I caught this interesting post making a parallel between Emdrive critics today and Nuclear Fission critics at time of Fermi.
The parallell with LENR critics, is clear.
This article attack the critics based on "it is impossible".
http://pages.csam.montclair.ed…lski/cf/293wikipedia.html
Display More==Cold fusion as a violation of theory==
Most leading skeptics dismissed cold fusion because it appeared to violate the laws that govern high energy plasma physics. In a plasma reaction, copious neutrons "commensurate" with helium are produced, whereas with cold fusion the number of neutrons per helium atom is roughly 11 million times smaller. Skeptics say this means cold fusion is impossible. As Prof. H. Feshbach (MIT) put it in 1991:
"I have had 50 years of experience in nuclear physics and I know what's possible and what's not. . . . I don't want to see any more evidence! I think it's a bunch of junk and I don't want to have anything further to do with it." [1]
The books by F. Close [2] and J. Huizenga [3] are mainly devoted to proving that cold fusion violates theory and is therefore impossible. Huizenga, who was the head of the DoE ERAB panel that dismissed cold fusion in 1989, concluded his book with a 6-point summation. Point number six states that we know a priori that all positive cold fusion excess heat results must be wrong:
"Furthermore, if the claimed excess heat exceeds that possible by other conventional processes (chemical, mechanical, etc.), one must conclude that an error has been made in measuring the excess heat."
Cold Fusion researchers feel that they subscribe to the traditional view, that experiments are the standard by which all claims must be judged. [4] [25] They believe this is fundamental to the scientific method. When a phenomenon has been replicated many times at a high signal to noise ratio, that proves it does exist, and if theory predicts it cannot exist, the theory must be wrong. Cold fusion theorists believe that cold fusion does not violate conventional theory. The number of neutrons produced by cold fusion is much smaller than plasma fusion because a metal lattice at room temperature is very different from the center of the sun. As cold fusion theorist Julian Schwinger put it, "The defense [of cold fusion] is simply stated: The circumstances of cold fusion are not those of hot fusion". [5]
The reddit article is
https://www.reddit.com/r/EmDri…y_of_theoretical_physics/
Display MoreI do not claim the EMDrive works but this is a critic on the unscientific logic by many commenters here claiming the EMDrive is impossible instead of improbable.
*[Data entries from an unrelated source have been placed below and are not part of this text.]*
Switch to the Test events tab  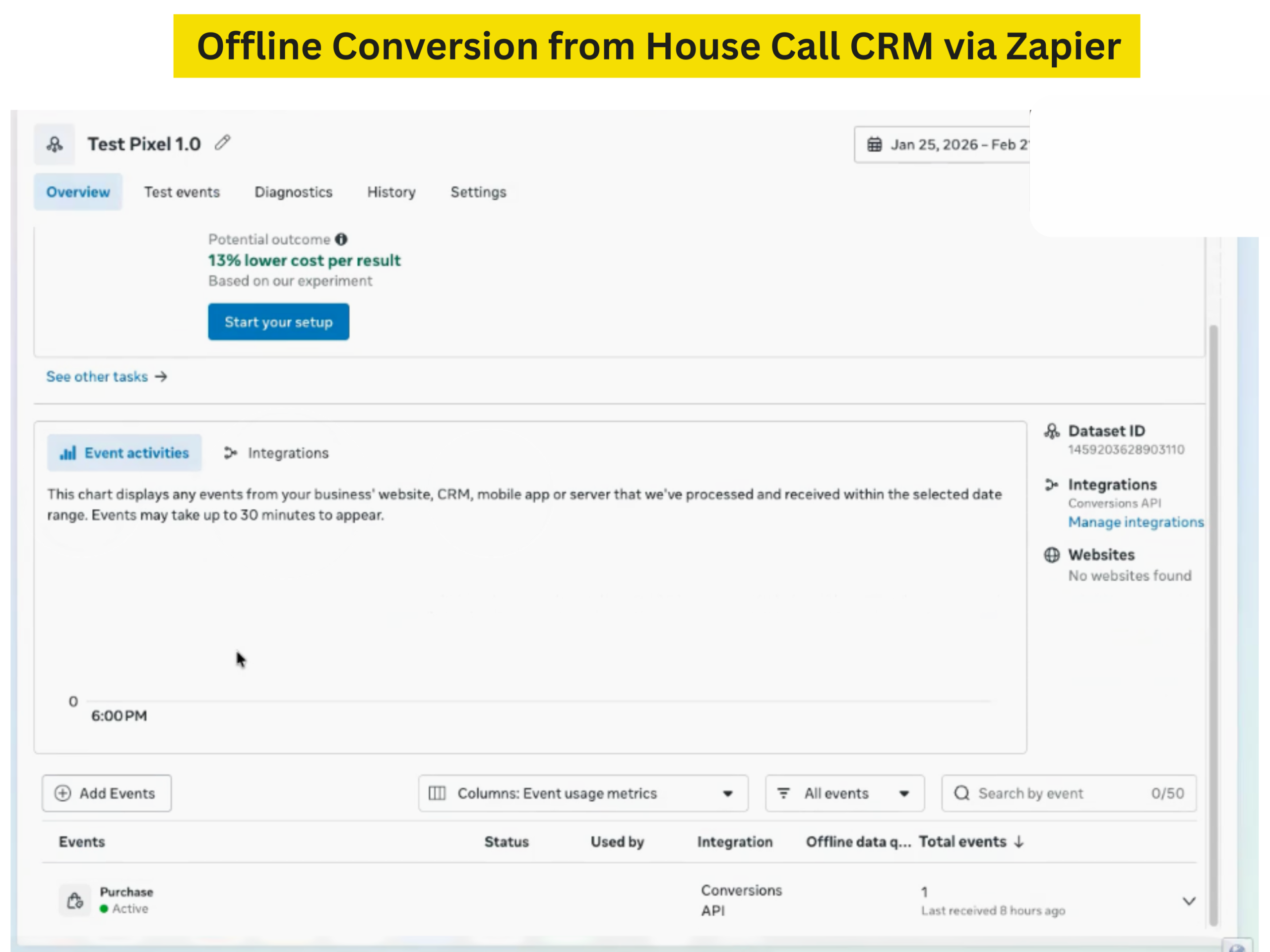pyautogui.click(x=182, y=192)
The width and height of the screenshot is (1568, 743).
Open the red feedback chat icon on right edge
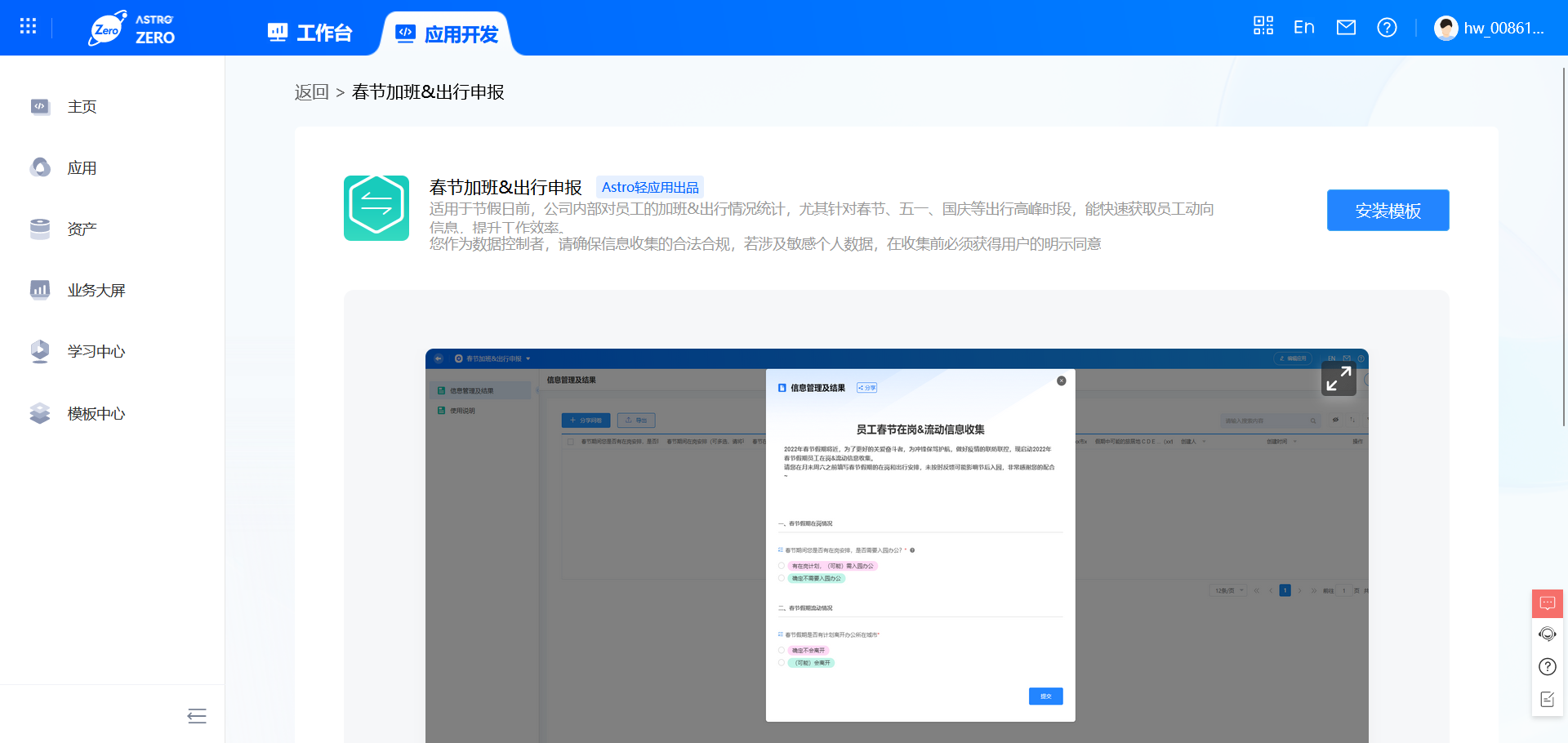1546,603
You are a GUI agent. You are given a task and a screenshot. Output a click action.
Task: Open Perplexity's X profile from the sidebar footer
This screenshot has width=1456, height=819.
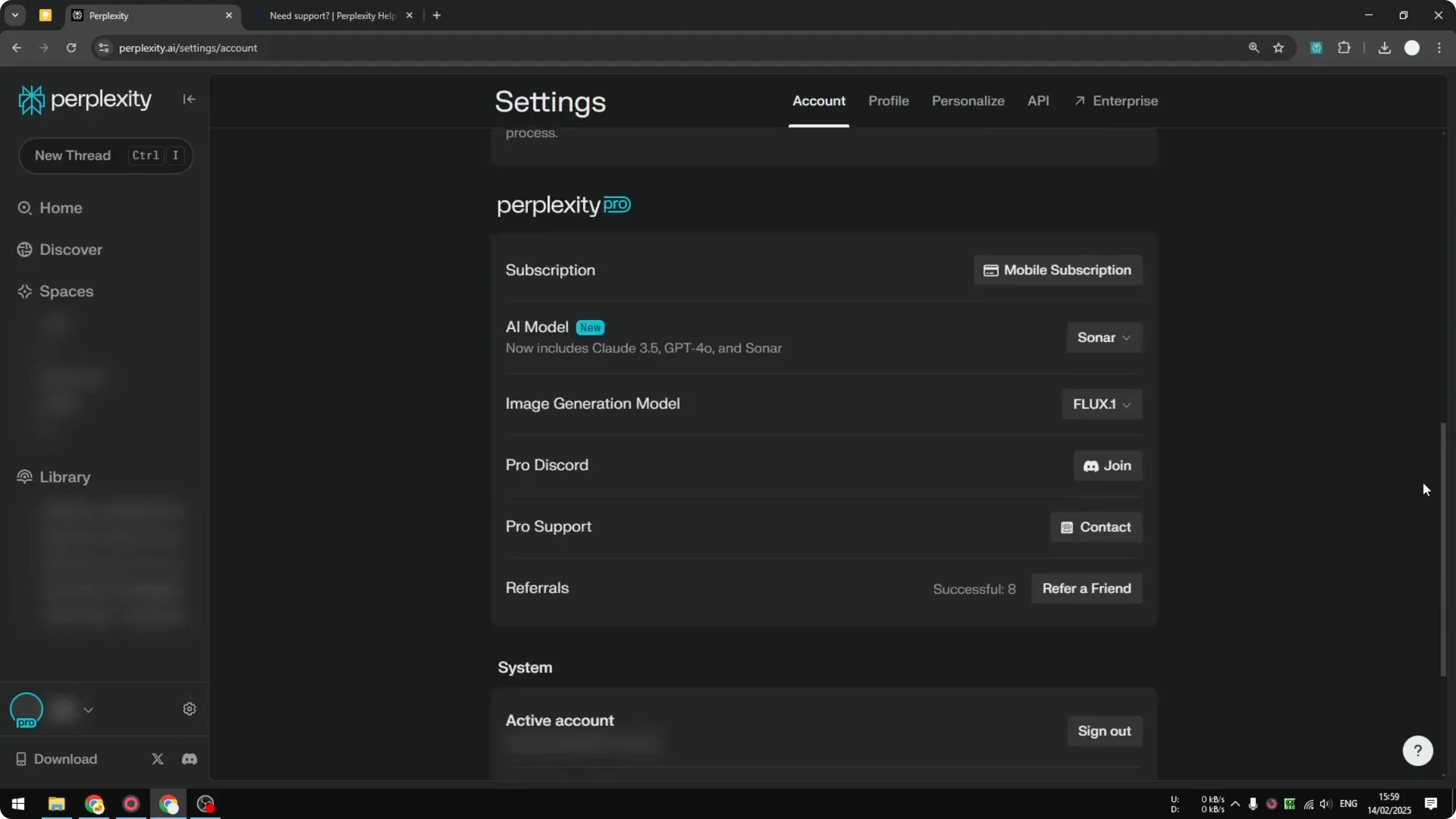click(157, 759)
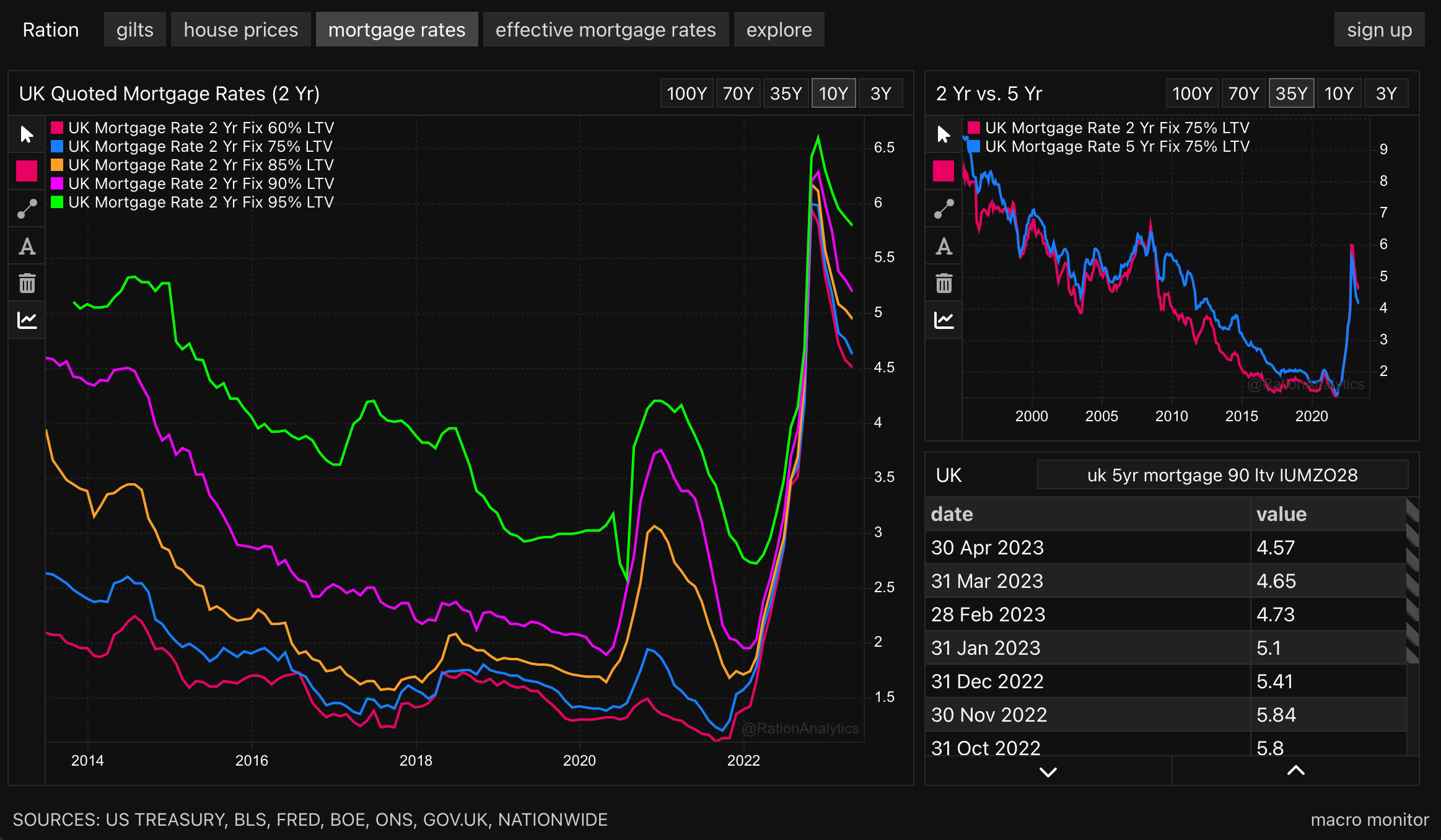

Science and Physics isn't a crime mystery where you eliminate all impossibilities until the one remaining is undeniably the right one ... This is not a proof and in many cases plain wrong.
Neither is something 100% impossible because current theories predict it along with some observations. But neither is it a proof everything is possible.
I understand that some of you here are theoreticians which trust our current observations but please do not make the same mistakes as the scientific community did 1938 ...
Fission was theoretically declared impossible and Fermi received a Nobel Prize for the wrong reason due to incorrect theories and observations...
Below some historic details:
‘The natural radioactivity of thorium and uranium made it hard to determine what was happening when these elements were bombarded with neutrons but, after correctly eliminating the presence of elements lighter than uranium but heavier than lead, Fermi concluded that they had created new elements, which he called hesperium and ausonium. The chemist Ida Noddack criticised this work, suggesting that some of the experiments could have produced lighter elements than lead rather than new, heavier elements. Her suggestion was not taken seriously at the time because her team had not carried out any experiments with uranium, and its claim to have discovered masurium (technetium) was disputed.’
'At that time, fission was thought to be improbable if not impossible on theoretical grounds. While physicists expected elements with higher atomic numbers to form from neutron bombardment of lighter elements, nobody expected neutrons to have enough energy to split a heavier atom into two light element fragments in the manner that Noddack suggested.'
‘She suggested the possibility that "it is conceivable that the nucleus breaks up into several large fragments, which would of course be isotopes of known elements but would not be neighbors of the irradiated element." In so doing she presaged what would become known a few years later as nuclear fission. However Noddack offered no experimental proof or theoretical basis for this possibility, which defied the understanding at the time. The paper was generally ignored.’
'Noddack was proven right after all. Fermi had dismissed the possibility of fission on the basis of his calculations, but he had not taken into account the binding energy that would appear when a nuclide with an odd number of neutrons absorbed an extra neutron. For Fermi, the news came as a profound embarrassment, as the transuranic elements that he had partly been awarded the Nobel Prize for discovering had not been transuranic elements at all, but fission products.'
https://en.wikipedia.org/wiki/Enrico_Fermi
https://en.wikipedia.org/wiki/Ida_Noddack
There were other similar past instances and this was not an exception …
For those knowing Thomas Kuhn work, it is just boring usual situation.